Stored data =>
===

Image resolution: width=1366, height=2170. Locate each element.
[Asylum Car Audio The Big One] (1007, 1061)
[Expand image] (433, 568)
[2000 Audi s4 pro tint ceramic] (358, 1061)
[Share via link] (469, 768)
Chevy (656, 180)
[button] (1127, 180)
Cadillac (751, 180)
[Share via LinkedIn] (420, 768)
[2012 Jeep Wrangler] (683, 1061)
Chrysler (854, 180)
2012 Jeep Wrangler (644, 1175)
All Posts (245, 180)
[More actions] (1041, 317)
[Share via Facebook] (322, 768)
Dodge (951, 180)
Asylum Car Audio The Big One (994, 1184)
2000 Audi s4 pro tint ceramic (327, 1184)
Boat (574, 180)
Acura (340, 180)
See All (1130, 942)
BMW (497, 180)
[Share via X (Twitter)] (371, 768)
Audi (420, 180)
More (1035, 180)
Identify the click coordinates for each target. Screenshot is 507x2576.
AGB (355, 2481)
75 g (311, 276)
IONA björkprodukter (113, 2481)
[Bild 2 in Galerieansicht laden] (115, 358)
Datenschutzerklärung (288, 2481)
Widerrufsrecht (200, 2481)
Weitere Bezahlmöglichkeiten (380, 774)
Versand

===

Work instructions => The first line of the records begins the span, and the line containing "[Share via LinkedIn] (420, 768)" ends it. Reproduce that span exactly, both ends included.

Exercise result =>
Image resolution: width=1366, height=2170. Locate each element.
[Asylum Car Audio The Big One] (1007, 1061)
[Expand image] (433, 568)
[2000 Audi s4 pro tint ceramic] (358, 1061)
[Share via link] (469, 768)
Chevy (656, 180)
[button] (1127, 180)
Cadillac (751, 180)
[Share via LinkedIn] (420, 768)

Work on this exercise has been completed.